#### Material for this task ####

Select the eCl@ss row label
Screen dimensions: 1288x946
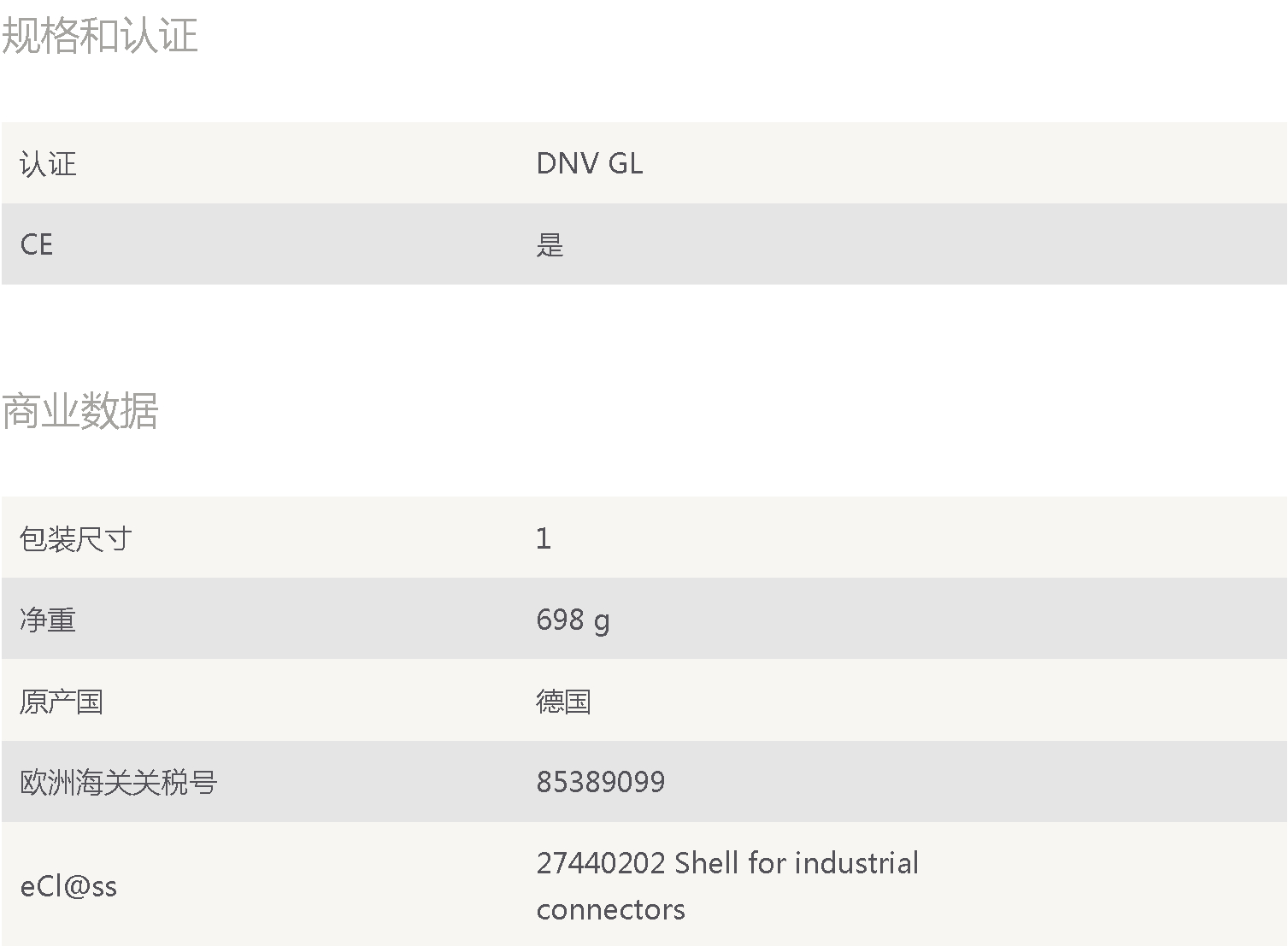[x=68, y=886]
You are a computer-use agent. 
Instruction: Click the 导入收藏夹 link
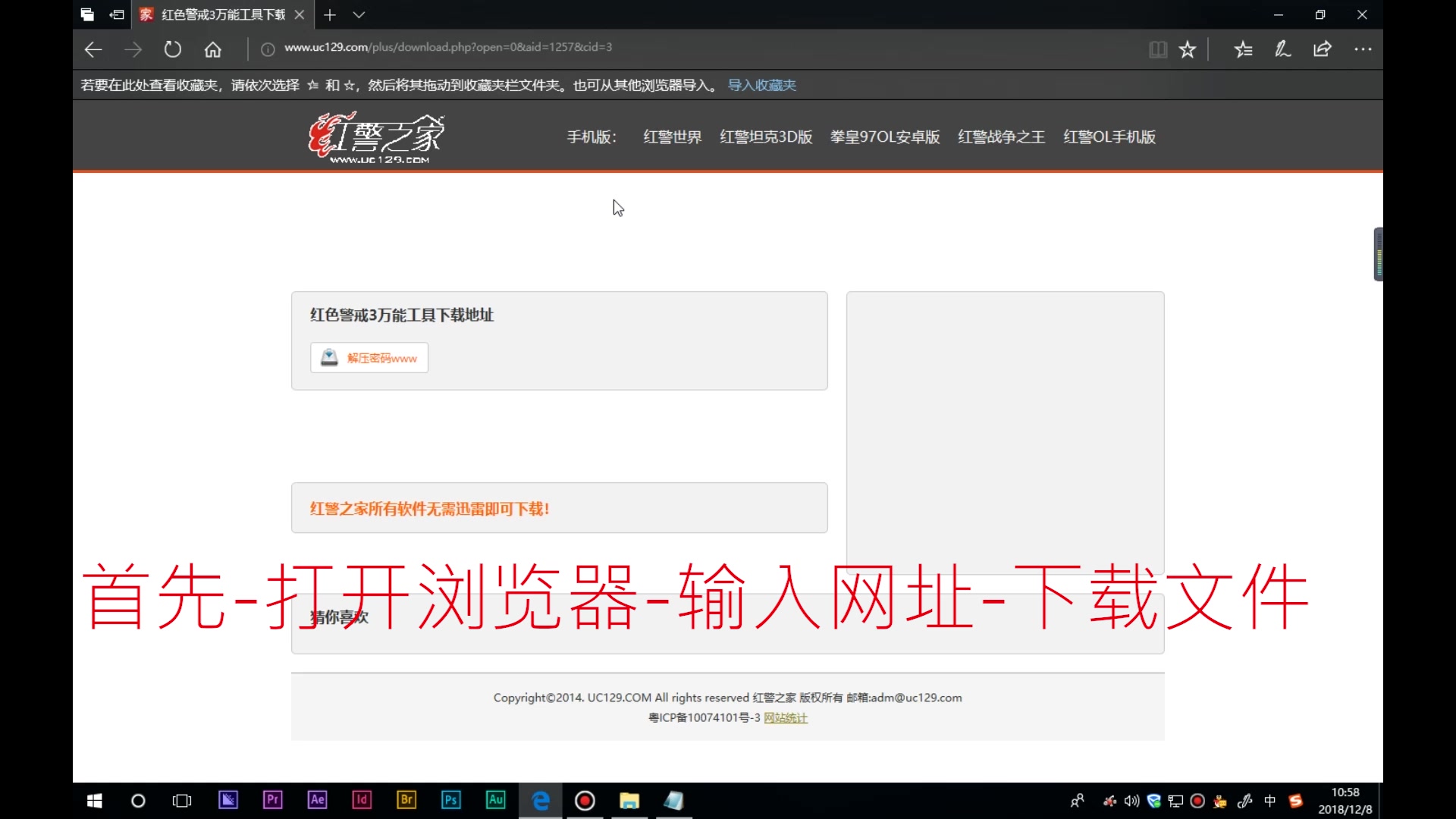point(762,84)
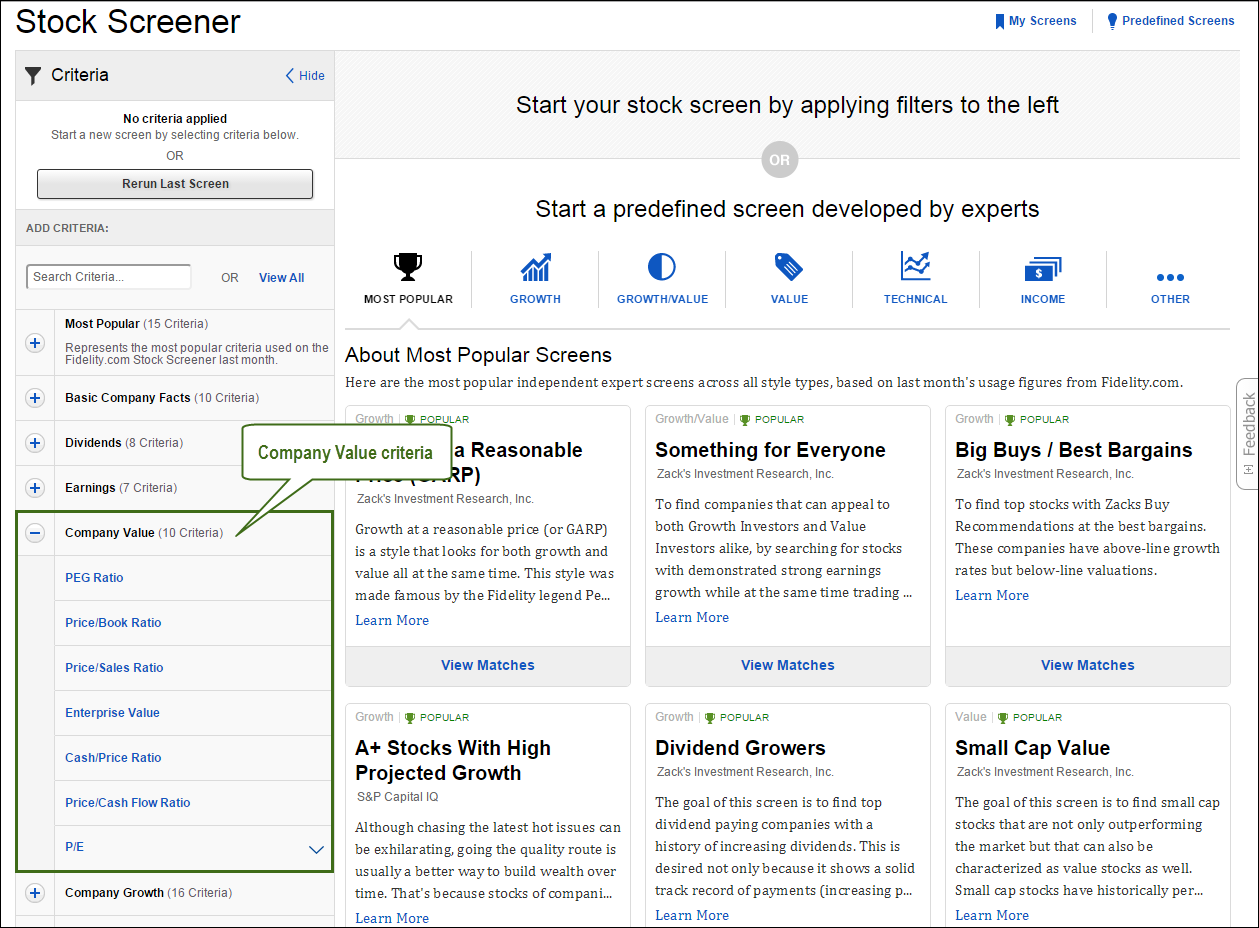Hide the Criteria panel
Image resolution: width=1259 pixels, height=928 pixels.
click(x=305, y=76)
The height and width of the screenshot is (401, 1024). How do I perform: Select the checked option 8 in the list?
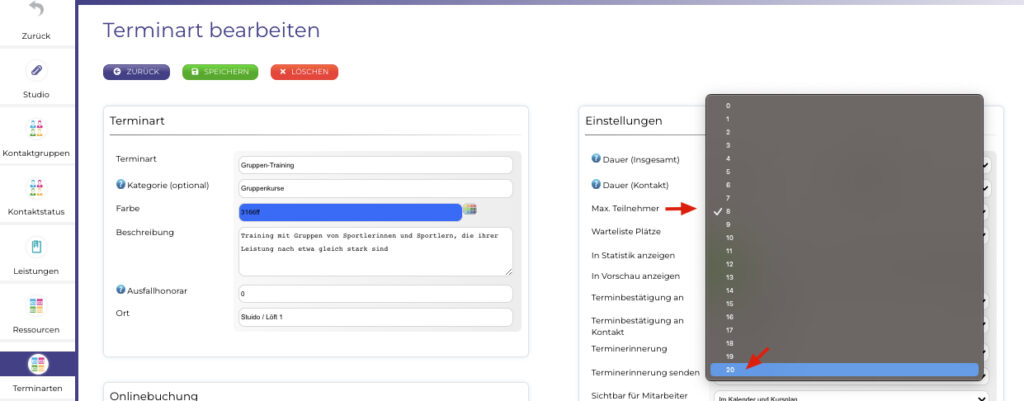(x=843, y=211)
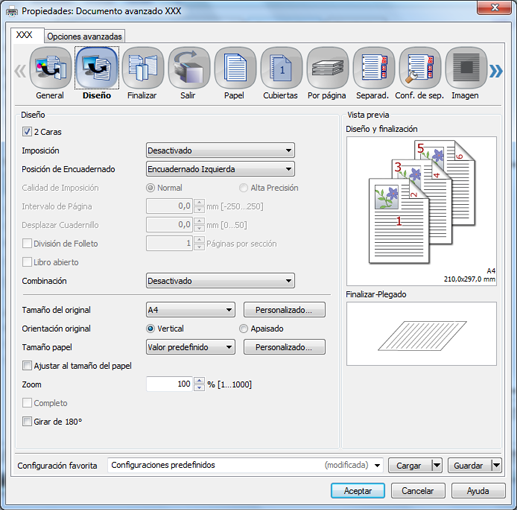Increase Zoom with the up spinner arrow

(199, 381)
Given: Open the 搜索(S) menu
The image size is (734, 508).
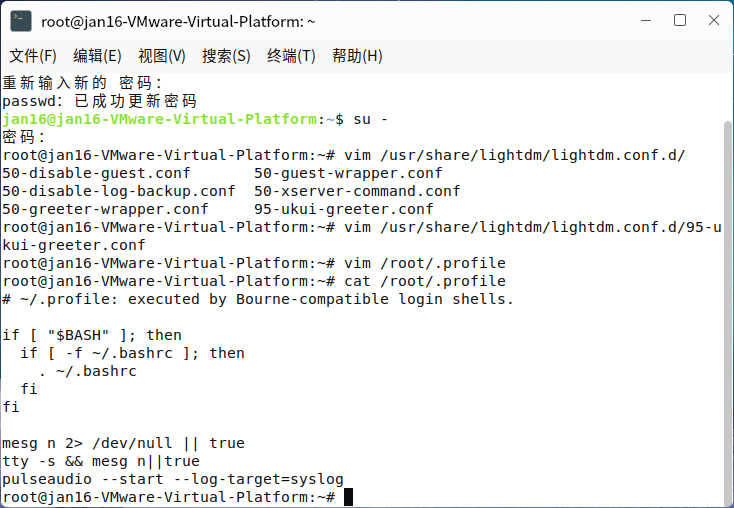Looking at the screenshot, I should 226,56.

####

What you have to do: All lines from the one containing "Instruction: Click the 导入收藏夹 link" to the last line of the data above, both included, should be printed exactly, and the pictures should not appear.

Output for this task:
Instruction: Click the 导入收藏夹 link
point(762,84)
Hide the Criteria panel
Image resolution: width=1259 pixels, height=928 pixels.
click(x=305, y=76)
The height and width of the screenshot is (401, 1024). How do I perform: Select the checked option 8 in the list?
(x=843, y=211)
Increase Zoom with the up spinner arrow

(199, 381)
Given: Open the 搜索(S) menu
The image size is (734, 508).
Looking at the screenshot, I should 226,56.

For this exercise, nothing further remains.